La maggior parte dei culti praticati in Francia è regolata da una legge del 1905 che determina la separazione tra Chiesa e Stato e che, tra le altre cose, vieta allo stato di finanziare i luoghi di culto. Le regioni storiche di Alsazia (dove si trova Strasburgo) e Mosella fanno però eccezione perché erano sotto il dominio tedesco quando venne approvata la legge del 1905. In queste regioni vale il Concordato dell’Alsazia-Mosella del 1802, che riconosce e organizza i culti cattolico, luterano, riformato ed ebreo e che consente allo Stato di pagare i ministri di questi culti. Il Concordato non è stato abrogato dalla legge del 1905. L’Islam non è una delle quattro religioni riconosciute da questo speciale regime ma, per ragioni di equità, una delibera del consiglio comunale di Strasburgo ha deciso nel 1999 di adottare la stessa regola per tutti i culti. Da allora, il 10 per cento del costo totale per la costruzione degli edifici religiosi può essere finanziato pubblicamente.
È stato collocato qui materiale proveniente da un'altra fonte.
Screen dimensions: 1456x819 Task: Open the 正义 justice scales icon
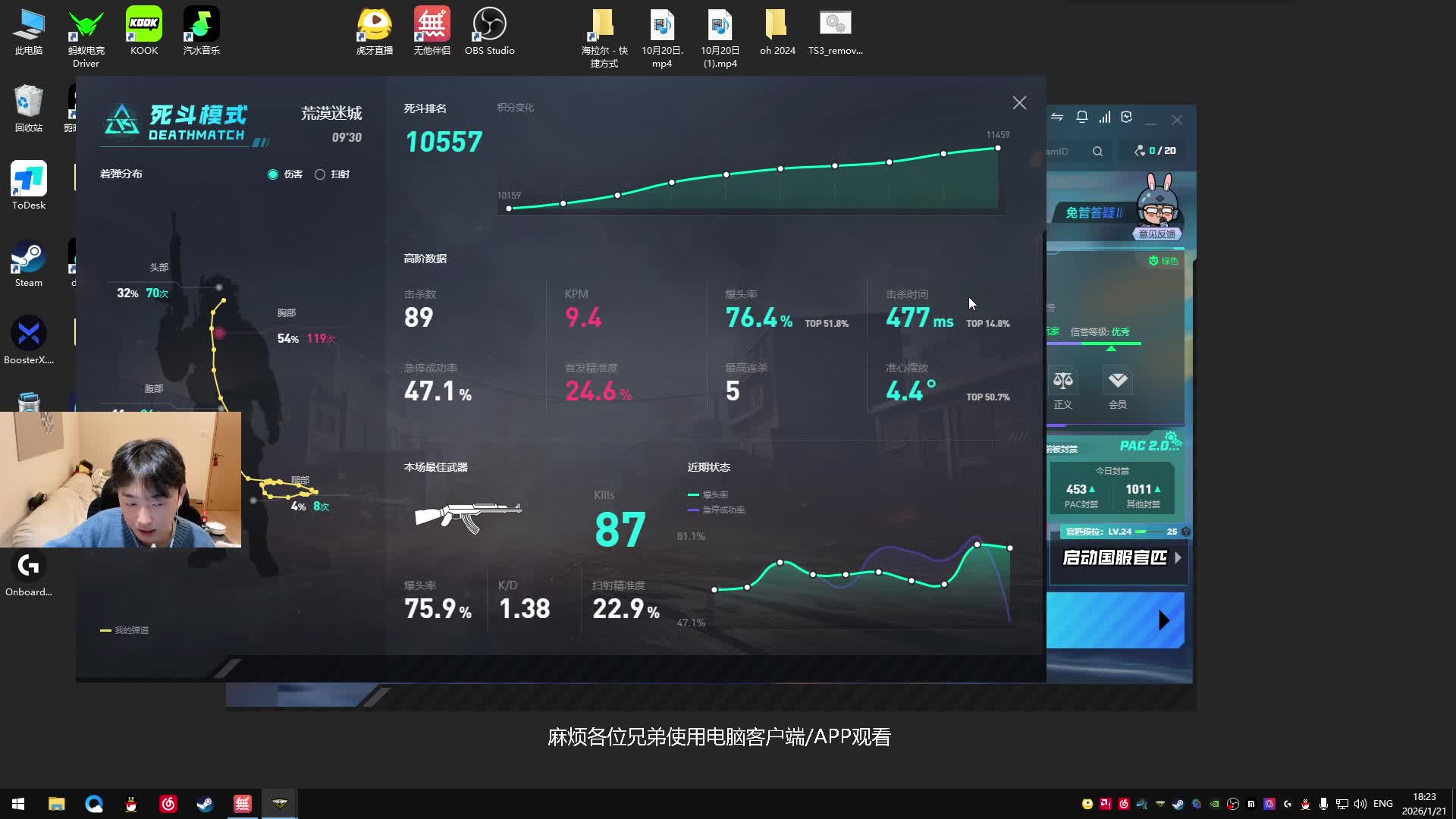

Martedì scorso, durante una conferenza stampa, la sindaca di Strasburgo Jeanne Barseghian ha difeso la decisione della sua amministrazione chiedendo se il governo abbia intenzione di mettere in discussione il Concordato: «Se è così, deve dirlo chiaramente». La sindaca ha ribadito la sua fiducia nella CMIG e, riguardo ai sospetti di separatismo o alla messa in discussione dei valori della Repubblica, ha chiesto: «Se il ministero dell’Interno ha qualcosa da condividere con noi, lo faccia». E ancora: «Se questa associazione presenta simili rischi, perché il governo non l’ha mai sciolta?».
Eyyub Sahin, presidente della moschea Eyyub Sultan, ha a sua volta dichiarato: «Trovo difficile capire questo accanimento in Francia. Quando si parla di finanziamenti esteri, le cose sono sbagliate. Qui si tratta di finanziamenti locali e anche questo è controverso». Ha anche aggiunto che non ci sono problemi di trasparenza dal punto di vista finanziario e che la CIMG «aderisce perfettamente al rispetto della nostra Costituzione e delle leggi della nostra Repubblica».
Il ministro dell’Interno Darmanin incontrerà nei prossimi giorni il presidente del Consiglio francese della fede musulmana (CFCM) per cercare di trovare un accordo.